Beta Theta Pi Asks For DA Stacy Parks Miller To Be Held In Contempt
The former Penn State chapter of Beta Theta Pi fraternity filed a motion Friday asking the Centre County Court of Common Pleas to hold Centre County District Attorney Stacy Parks Miller in contempt, according to The Centre Daily Times.
Parks Miller filed charges including involuntary manslaughter against the fraternity and 18 of its former members earlier this month related to the death of Penn State student Tim Piazza.
Piazza fell down the basement steps numerous times at the Beta Theta Pi fraternity house during bid acceptance night. Fraternity brothers waited nearly 12 hours after his initial fall to call paramedics. Piazza was transported to Mt. Nittany Medical Center and later flown to Hershey Medical Center, where he was pronounced dead.
The Second Motion for Contempt, Sanctions and To Compel asks the court to force Parks Miller to return “a forensic copy of all digital contents of Alpha Upsilon’s property, award attorneys fees to Alpha Upsilon and for appropriate sanctions to end the contempt.” Alpha Upsilon is the Greek letter name of Penn State’s Beta Theta Pi chapter.
The fraternity has been asking for their surveillance footage to be returned, and the motion says Parks Miller did give the fraternity “an external expansion drive containing some limited video footage.”
Footage was retrieved by authorities on February 6. Now, the fraternity says the video Parks Miller gave them “appears to have been modified on or after” February 10.
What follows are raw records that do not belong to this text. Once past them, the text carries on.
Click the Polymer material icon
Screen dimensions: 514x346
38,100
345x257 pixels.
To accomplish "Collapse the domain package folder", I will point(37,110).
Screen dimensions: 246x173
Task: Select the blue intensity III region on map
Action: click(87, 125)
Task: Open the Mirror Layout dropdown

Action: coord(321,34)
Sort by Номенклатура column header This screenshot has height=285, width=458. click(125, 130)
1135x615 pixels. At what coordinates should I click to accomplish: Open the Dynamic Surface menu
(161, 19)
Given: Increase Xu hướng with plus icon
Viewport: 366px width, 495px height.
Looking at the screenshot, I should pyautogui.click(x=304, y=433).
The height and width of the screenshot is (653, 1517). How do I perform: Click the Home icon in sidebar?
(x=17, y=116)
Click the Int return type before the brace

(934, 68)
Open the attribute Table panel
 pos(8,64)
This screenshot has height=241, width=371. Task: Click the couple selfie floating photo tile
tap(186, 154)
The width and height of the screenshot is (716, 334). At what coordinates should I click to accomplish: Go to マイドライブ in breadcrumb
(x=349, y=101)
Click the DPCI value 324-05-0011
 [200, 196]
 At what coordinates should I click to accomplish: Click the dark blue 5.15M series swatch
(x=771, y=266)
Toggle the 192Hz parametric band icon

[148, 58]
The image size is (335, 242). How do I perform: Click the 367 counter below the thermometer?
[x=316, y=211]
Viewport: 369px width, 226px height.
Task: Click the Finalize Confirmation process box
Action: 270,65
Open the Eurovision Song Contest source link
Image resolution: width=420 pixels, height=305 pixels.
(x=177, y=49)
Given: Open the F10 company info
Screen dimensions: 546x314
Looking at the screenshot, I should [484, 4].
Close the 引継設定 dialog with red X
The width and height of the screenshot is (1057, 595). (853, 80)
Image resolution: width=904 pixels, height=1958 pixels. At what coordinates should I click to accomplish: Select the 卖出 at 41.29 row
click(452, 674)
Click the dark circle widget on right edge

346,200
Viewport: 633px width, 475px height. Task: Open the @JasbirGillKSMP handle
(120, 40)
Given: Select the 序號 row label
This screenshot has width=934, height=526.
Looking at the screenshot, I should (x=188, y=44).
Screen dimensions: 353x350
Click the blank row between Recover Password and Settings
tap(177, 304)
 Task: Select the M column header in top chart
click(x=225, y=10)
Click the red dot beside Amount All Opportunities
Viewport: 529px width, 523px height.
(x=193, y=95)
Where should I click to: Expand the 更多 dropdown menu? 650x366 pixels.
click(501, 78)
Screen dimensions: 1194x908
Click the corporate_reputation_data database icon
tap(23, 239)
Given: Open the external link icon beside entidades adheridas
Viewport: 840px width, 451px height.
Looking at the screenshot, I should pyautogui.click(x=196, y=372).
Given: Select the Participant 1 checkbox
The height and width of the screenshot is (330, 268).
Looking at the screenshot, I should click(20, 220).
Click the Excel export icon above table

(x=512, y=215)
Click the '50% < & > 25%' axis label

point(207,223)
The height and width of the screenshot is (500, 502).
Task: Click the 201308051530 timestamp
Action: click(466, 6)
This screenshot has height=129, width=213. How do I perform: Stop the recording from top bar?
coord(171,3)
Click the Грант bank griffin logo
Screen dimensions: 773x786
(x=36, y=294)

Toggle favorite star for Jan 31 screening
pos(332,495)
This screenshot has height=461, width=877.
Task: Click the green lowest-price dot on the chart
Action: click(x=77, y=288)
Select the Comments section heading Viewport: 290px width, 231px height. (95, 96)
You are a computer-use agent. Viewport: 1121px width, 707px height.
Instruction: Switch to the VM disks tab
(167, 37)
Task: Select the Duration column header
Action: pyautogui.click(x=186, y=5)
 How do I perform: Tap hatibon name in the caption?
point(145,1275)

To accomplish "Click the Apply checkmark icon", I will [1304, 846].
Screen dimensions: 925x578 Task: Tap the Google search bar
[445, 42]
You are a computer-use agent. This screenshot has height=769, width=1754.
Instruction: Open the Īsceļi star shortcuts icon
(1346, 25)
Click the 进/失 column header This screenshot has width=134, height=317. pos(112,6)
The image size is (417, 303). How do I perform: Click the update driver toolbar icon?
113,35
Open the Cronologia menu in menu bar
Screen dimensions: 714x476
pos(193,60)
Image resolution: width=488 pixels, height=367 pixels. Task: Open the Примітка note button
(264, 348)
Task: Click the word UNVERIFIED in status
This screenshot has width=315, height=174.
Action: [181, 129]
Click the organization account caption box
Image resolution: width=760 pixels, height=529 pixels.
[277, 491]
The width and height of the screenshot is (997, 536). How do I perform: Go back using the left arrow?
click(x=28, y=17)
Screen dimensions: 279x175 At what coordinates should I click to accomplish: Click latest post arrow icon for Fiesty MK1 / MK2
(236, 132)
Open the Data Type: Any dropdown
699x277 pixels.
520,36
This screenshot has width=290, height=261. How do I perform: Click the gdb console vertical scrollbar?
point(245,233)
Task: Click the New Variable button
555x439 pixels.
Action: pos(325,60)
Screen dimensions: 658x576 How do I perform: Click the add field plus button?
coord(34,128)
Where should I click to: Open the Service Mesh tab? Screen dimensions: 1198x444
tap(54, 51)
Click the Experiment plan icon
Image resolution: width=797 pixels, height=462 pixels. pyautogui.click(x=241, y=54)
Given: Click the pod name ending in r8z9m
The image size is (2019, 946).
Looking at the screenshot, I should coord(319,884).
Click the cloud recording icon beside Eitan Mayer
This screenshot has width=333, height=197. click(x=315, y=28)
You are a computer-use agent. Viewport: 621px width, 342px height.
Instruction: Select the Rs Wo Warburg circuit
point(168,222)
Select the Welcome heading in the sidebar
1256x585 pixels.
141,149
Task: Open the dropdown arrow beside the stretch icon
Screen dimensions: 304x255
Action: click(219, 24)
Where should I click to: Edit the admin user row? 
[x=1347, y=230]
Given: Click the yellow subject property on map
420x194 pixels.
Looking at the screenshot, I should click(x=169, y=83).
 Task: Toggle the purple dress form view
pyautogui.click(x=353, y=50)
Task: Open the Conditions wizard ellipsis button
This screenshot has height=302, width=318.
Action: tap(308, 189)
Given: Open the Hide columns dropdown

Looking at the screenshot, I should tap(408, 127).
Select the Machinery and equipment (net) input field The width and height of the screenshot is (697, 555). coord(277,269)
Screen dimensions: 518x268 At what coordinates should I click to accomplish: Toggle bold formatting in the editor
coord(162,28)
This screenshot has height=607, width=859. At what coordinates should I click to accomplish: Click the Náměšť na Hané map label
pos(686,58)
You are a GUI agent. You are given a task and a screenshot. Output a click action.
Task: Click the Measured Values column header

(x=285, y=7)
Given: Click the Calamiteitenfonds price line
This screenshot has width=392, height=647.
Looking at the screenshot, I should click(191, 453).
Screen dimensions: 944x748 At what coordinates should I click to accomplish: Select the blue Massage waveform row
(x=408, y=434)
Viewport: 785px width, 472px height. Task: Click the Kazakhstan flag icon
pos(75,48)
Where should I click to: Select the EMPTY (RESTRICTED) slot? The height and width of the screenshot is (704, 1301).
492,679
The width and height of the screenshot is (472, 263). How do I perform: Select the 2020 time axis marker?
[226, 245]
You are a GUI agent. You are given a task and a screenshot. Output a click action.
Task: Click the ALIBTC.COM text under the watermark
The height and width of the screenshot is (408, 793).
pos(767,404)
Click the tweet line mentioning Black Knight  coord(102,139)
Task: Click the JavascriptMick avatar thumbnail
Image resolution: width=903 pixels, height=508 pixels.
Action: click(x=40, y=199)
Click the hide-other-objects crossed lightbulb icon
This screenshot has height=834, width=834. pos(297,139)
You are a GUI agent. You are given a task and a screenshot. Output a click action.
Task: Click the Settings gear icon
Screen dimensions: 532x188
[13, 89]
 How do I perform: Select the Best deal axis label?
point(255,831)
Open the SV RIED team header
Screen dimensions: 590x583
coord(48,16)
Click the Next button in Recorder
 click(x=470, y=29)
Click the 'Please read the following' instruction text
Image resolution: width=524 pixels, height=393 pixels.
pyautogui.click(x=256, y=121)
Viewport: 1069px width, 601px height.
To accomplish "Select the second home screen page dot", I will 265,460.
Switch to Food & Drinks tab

Surveillance footage from inside the fraternity house played a huge part in the charges Parks Miller filed earlier this month, as what was shown on video painted the full picture of what really happened at the fraternity house that night.
The fraternity also requested Parks Miller release the “factual predicate for each and every count of each and every offense” against the chapter. Attorney Michael Leahey asked for “specific acts, language, or behavior” of each offense and “exact time, date, and place” for every action.
Leahey says the grand jury’s presentment addresses the individuals charged but does not adequately address the “corporate defendant” — the fraternity chapter itself.